Irish Pizza

by G. Murphy Donovan  (January 2012)

The devil came and asked what I wanted for my soul. I can’t believe I said pizza. – Marc Ostroff


Photo GMD

Frances O’Grady was, if we can mix a metaphor, lovely lace curtain Irish gone to seed. She was born in Mount Vernon, New York; one of four pretty girls.  Her parents died while she was a teen, leaving the O’Grady girls to fend for themselves. Her sisters married well; and in some cases, often. As young women, the O’Grady four were long distance telephone operators for Ma Bell, a tribute to vanished skills like good diction and legible penmanship. Frances O’Grady married, unfortunately, a conscientious Irish stereotype; a handsome bounder who never missed a day of work or a night at the pub. Frankie O’Grady had four kids herself and spent most of her adult life in a series of East Bronx tenements and, eventually upstate, in Rockland State Hospital.

When the breadwinner drinks his paycheck, mothers must improvise. Frankie O’Grady was no exception. She remained sane long enough to get three of four kids through Our Lady of Solace grade school and then her children were taken away to one of those institutions; the Lt. Joseph P. Kennedy Jr. Home,  a Bronx custodian for the detritus of broken families. Nonetheless, those early days in the East Bronx were not without merit. Frankie O’Grady invented Irish pizza. Or at least her kids believed she did.

Back in the day, Friday night was pizza night in the east Bronx for a couple of reasons; one cultural and the other pragmatic.  The sixth day of the week was, for Catholics, still primarily a no-meat day of fast; the alternative was fish. Most Irishmen wouldn’t eat fish on a dare; or even when surrounded by an ocean. Another option was a frugal night out for tomato and cheese pizza, a pie that was big enough for a family.
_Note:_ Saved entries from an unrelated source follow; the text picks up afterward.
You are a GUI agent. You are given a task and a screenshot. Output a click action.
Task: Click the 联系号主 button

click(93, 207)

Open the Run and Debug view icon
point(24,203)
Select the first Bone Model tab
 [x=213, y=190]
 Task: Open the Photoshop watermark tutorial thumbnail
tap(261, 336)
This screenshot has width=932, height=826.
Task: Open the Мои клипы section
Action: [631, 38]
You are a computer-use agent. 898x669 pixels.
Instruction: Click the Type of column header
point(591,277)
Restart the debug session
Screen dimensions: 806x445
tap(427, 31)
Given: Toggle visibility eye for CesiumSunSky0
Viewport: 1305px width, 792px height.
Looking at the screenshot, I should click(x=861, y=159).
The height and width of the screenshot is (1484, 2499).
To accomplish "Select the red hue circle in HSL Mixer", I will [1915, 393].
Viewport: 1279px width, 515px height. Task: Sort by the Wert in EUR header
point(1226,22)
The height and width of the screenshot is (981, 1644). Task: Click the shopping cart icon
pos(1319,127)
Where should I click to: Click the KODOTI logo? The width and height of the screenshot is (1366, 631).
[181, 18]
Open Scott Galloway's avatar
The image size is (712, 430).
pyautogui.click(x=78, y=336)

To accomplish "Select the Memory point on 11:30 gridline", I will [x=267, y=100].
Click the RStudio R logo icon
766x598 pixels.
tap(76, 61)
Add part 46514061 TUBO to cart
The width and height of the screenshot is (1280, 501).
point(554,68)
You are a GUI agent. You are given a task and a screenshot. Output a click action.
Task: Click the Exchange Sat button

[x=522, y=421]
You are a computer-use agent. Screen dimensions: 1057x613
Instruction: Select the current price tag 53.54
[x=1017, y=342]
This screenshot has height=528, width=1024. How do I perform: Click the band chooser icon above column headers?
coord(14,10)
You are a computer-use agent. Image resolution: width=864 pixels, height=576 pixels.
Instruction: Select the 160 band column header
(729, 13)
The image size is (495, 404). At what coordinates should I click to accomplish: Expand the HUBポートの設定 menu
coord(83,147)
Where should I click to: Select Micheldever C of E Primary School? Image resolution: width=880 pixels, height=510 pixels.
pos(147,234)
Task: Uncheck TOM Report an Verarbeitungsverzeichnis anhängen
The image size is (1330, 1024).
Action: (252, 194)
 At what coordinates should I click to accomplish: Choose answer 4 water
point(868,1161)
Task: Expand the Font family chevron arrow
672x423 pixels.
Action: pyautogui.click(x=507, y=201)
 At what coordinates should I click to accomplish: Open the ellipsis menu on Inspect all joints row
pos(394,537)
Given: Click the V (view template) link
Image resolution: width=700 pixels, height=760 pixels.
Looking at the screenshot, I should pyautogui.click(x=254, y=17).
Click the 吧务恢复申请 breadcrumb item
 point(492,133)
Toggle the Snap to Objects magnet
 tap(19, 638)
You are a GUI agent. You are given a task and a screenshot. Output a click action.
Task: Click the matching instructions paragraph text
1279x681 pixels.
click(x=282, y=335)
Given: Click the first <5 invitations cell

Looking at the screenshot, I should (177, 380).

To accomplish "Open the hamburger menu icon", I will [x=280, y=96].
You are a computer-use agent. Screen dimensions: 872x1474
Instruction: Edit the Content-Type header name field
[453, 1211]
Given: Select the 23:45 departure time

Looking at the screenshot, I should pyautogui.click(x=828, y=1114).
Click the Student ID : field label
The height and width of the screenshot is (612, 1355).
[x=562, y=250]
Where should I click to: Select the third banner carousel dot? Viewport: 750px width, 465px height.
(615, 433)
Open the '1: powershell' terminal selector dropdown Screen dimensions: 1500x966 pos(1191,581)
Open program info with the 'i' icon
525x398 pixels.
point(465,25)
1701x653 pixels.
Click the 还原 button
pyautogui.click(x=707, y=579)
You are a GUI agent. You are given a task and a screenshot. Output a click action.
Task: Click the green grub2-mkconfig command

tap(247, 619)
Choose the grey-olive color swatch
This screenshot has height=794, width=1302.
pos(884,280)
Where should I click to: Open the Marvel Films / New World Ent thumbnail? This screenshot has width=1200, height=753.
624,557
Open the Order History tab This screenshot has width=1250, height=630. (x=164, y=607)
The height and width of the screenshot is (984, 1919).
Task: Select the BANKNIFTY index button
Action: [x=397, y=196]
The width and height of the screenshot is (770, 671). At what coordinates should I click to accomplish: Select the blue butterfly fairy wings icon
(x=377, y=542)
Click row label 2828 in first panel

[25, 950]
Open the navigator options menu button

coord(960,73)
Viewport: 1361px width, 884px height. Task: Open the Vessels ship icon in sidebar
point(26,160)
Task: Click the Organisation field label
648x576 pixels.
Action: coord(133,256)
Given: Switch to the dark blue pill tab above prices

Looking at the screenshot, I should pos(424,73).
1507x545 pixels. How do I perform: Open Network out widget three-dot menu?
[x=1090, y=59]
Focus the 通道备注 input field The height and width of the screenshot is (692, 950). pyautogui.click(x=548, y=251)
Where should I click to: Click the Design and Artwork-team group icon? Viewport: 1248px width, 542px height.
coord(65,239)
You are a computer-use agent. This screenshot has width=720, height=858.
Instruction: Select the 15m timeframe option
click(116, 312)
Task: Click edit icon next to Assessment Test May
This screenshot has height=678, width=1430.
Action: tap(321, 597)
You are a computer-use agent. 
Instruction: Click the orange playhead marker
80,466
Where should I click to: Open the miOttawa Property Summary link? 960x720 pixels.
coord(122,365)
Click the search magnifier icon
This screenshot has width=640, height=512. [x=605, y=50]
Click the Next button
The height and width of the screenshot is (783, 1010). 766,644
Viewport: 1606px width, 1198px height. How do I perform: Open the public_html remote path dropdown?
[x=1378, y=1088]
When pizza was young, most of them were made in small kitchens behind a bar in joints where the cash crop was whisky and beer. They might have cocktails at the Algonquin, but in the Bronx, it was a shot, a beer chaser, or a “highball.” The most popular highball was a big dollop of Seagrams in a little glass of 7-UP. If the truth is ever told, cocktails and highballs were invented because serious drinkers prefer the effects, not the taste, of alcohol.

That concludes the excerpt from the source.